In [17]:
import pandas as pd
import matplotlib.pyplot as plt
import numpy as np
%matplotlib inline

Figures demonstrating the speedup achieved for the image blurring function when executed in parallel.

In this example, two figures were used. A relatively small one of $500 \times 300$ pixels and a larger one with $3000 \times 3000$. Splitting of the image occurred along the y-axis.

The program was run on 1, 2, 4, 8, 16, 32 and 48 processes (the node had 48 processes, so avoided any interconnect).

Function Timings

Speed up and efficiency of the actual image blurring function. The program was run 10 times and the average taken for 1, 2, 4, 8, 16, 32 and 48 processes.

n.b. The image bluring time on the larger image was around 8 minutes in serial, making it difficult to re-execute the script more than 10 times.

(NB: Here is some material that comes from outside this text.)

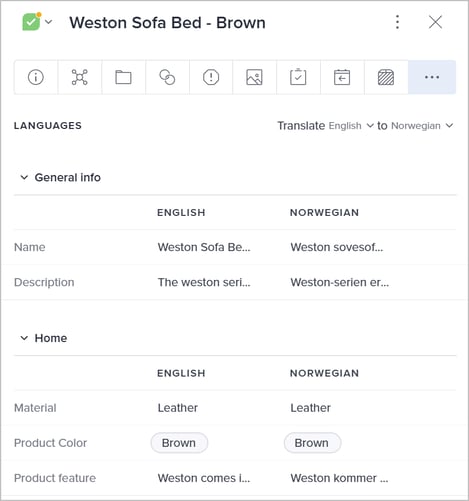
Task: Open the green status checkmark dropdown
Action: coord(37,22)
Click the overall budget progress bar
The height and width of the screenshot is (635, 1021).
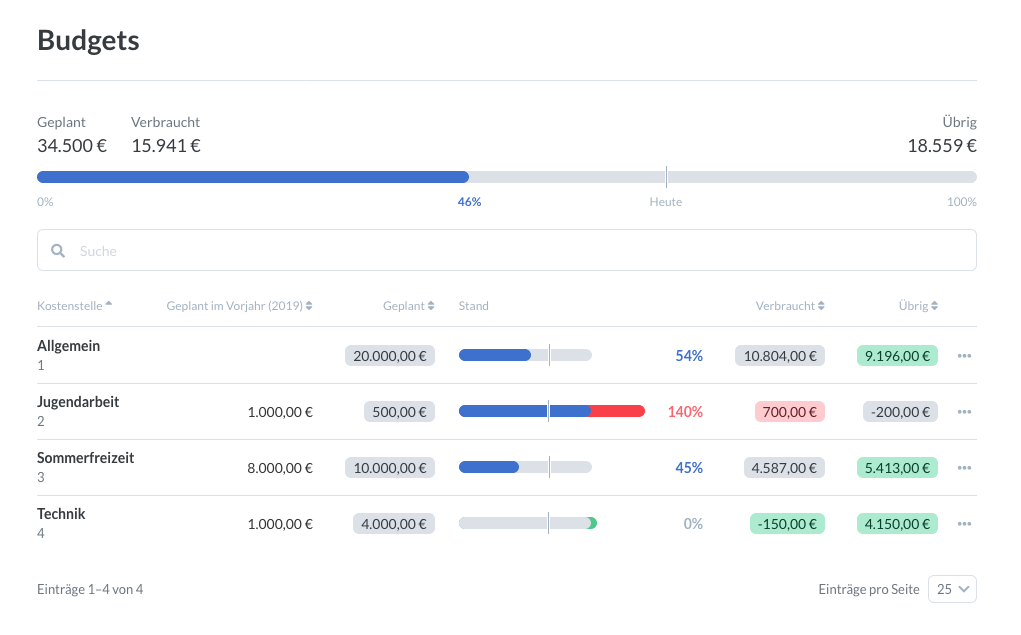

For consistency, this was only 10 repeats were made for this smaller image.


In [28]:
# load the data files using pandas
# small image
datafile = 'ngcm_halo_small.csv'
df = pd.read_csv(datafile, header=None, names=['Size','Iterations','Total','Ave'])

# large image
datafileL = 'ngcm_halo_large.csv'
dfL = pd.read_csv(datafileL, header=None, names=['Size','Iterations','Total','Ave'])

In [33]:
iterations = 10
iteration_values = df['Iterations'] == iterations

# Small image
# array containing number of processes in each 
sizes = df['Size'][iteration_values].values
# Average times over 10 iterations when run with the different number of processes.
times = df['Ave'][iteration_values].values

# Calculate speed up and efficiency
speedup = times[0]/times
efficiency = speedup / sizes

# Large image
timesL = dfL['Ave'][iteration_values].values

speedupL = timesL[0]/timesL
efficiencyL = speedupL / sizes

In [34]:
plt.plot(sizes, speedup, '.', label='small image')
plt.plot(sizes, speedupL, '.', label='large image')
plt.xlabel('Num Procs')
plt.ylabel('Speed up (1/s)')
plt.title('Speed up of parallel image blurring')
plt.legend(loc='upper left')
plt.show()


The above plot shows the speed up. Increasing number of processes is beneficial. However above increasing number of processes above 32 sees a slight decrease in speed for the smaller image. This is due to the size of the image.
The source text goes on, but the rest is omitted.